Al entrar en la adolescencia se recupera, en parte, de la sordera. Empieza a hablar con dieciséis años como una niña de cinco. Pero ya la música le entra por todos los poros y La Singla explota su arte por escenarios y tablaos. Va a recorrer con su espectáculo primero España, después Alemania, Francia, Suiza y Holanda en una Europa que empieza a mirar el flamenco con curiosidad y lo incluye, con justicia, entre los festivales de jazz. La artista pone el cuerpo a Ella Fitzgerald, se codea con lo más granado de la burguesía, con los intelectuales. Gala y Dalí la apadrinan, la Gauche Divine barcelonesa la admira, Jean Cocteau va a escribir: “escupe fuego por la boca y lo apaga con los pies; va a sufrir el clasismo y sexismo de entonces, el desprecio hacia lo gitano, la explotación de los niños artistas. Al amanecer, después de las largas noches de aplausos y copas, siempre volverá a su barraca frente al mediterráneo, en medio de la nada que la arropa.
*****
TAREAS PROPUESTAS:
A) Traduce al inglés esta oración del texto sobre La Singla: "Empieza a hablar con dieciséis años como una niña de cinco."
B) Contesta estas preguntas sobre el texto sobre La Singla:
(i) ¿A qué edad empieza a hablar?
(ii) ¿Qué países recorre con su espectáculo después de España?
(iii) ¿Adónde vuelve siempre al amanecer?
Los registros son un material aparte, independiente del texto.

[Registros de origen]
*****
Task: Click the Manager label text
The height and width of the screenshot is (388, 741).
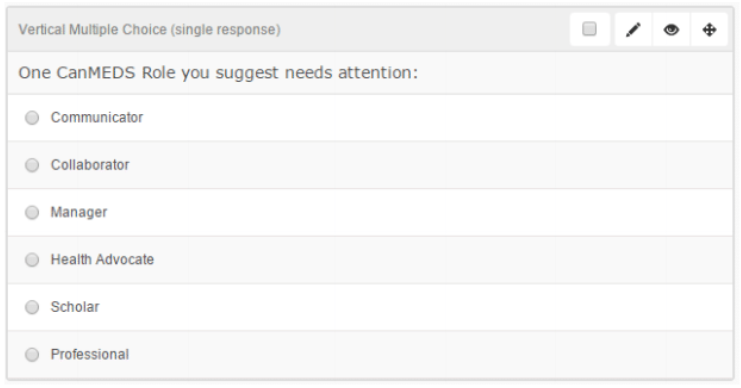Action: (79, 212)
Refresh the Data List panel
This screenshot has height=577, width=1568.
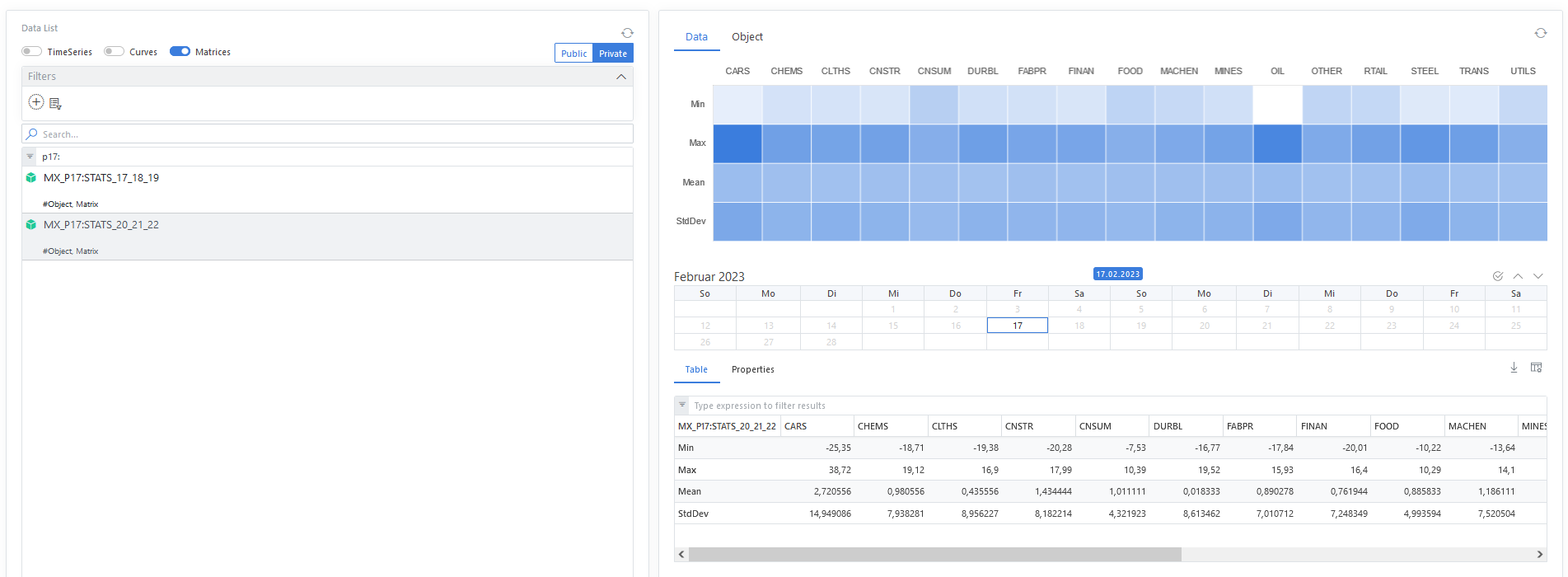point(627,33)
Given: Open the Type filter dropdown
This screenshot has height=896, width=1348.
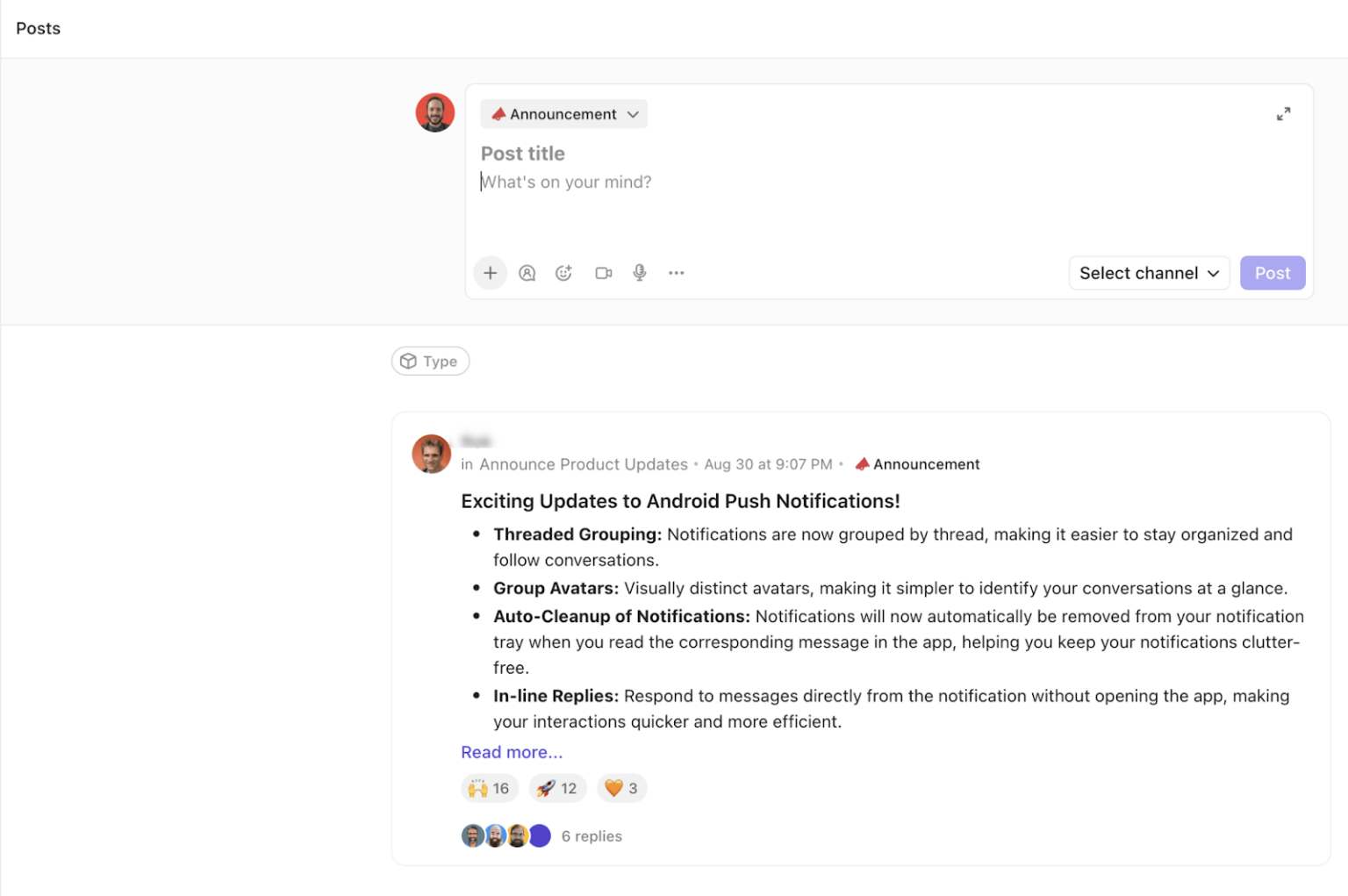Looking at the screenshot, I should coord(430,361).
*****
LAS RESPUESTAS:
A) She begins to speak at sixteen like a five-year-old girl.

B)
(i) A los dieciséis años.
(ii) Alemania, Francia, Suiza y Holanda.
(iii) A su barraca frente al Mediterráneo.